Visual Language and Cinematic Approach
The cinematography of Notre Salut avoids the polished aesthetic of classical historical reconstruction. Instead, it leans into a restrained, observational style that recalls archival footage and workplace documentation. The camera often stays close to bodies in motion, through offices, corridors, and meeting rooms, where political decisions appear as administrative gestures rather than dramatic turning points.
Improvisation plays a central role in shaping performance, creating moments where language feels unfinished or tentative. This approach reflects the film’s interest in how ideology spreads through repetition and procedure, rather than through spectacle. Even moments of tension are handled with restraint, keeping the viewer inside the logic of the system rather than outside it.
Production, Release and Festival Life
Notre Salut was shot in 2025 across locations in Vichy, Limoges, Bordeaux, and Brussels, blending historical sites with functional institutional spaces. The production was intentionally kept small, maintaining a close working distance between cast and crew to preserve flexibility during filming.

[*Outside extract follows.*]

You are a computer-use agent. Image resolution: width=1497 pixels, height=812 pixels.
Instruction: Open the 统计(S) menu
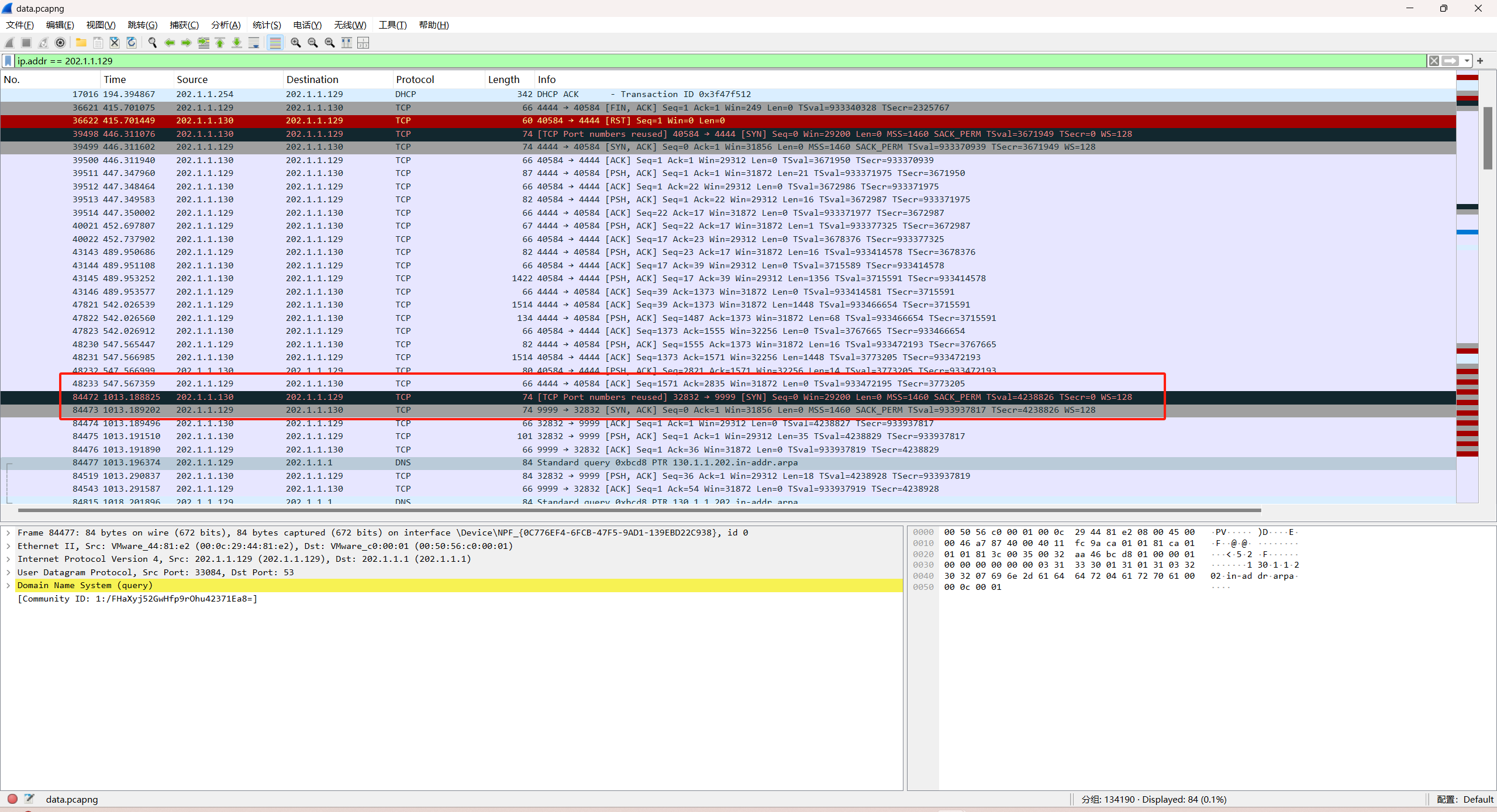pyautogui.click(x=267, y=25)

The film completed post-production in early 2026 and premiered in May at the Cannes Film Festival, where it competed for the Palme d’Or. Its selection marked it as one of the key European auteur films of the year, positioning it within a broader resurgence of politically reflective cinema. Following Cannes, the film entered international circulation through Condor Distribution in France and Cinéart in Belgium.

Contemporary Resonance
Rather than offering closure on the historical period it depicts, Notre Salut leaves space for reflection on how systems of belief form in ordinary lives. Its focus on administration, language, and small decisions connects the past to present-day questions about bureaucracy, responsibility, and moral distance.
In this sense, the film extends beyond historical reconstruction. It becomes a study of how ambition and ideology can merge quietly within institutional frameworks. The collaboration between Marre and Lecoustre, along with the film’s restrained visual language, positions Notre Salut as part of a contemporary European cinema that is less interested in judging history than in understanding how it is lived from within.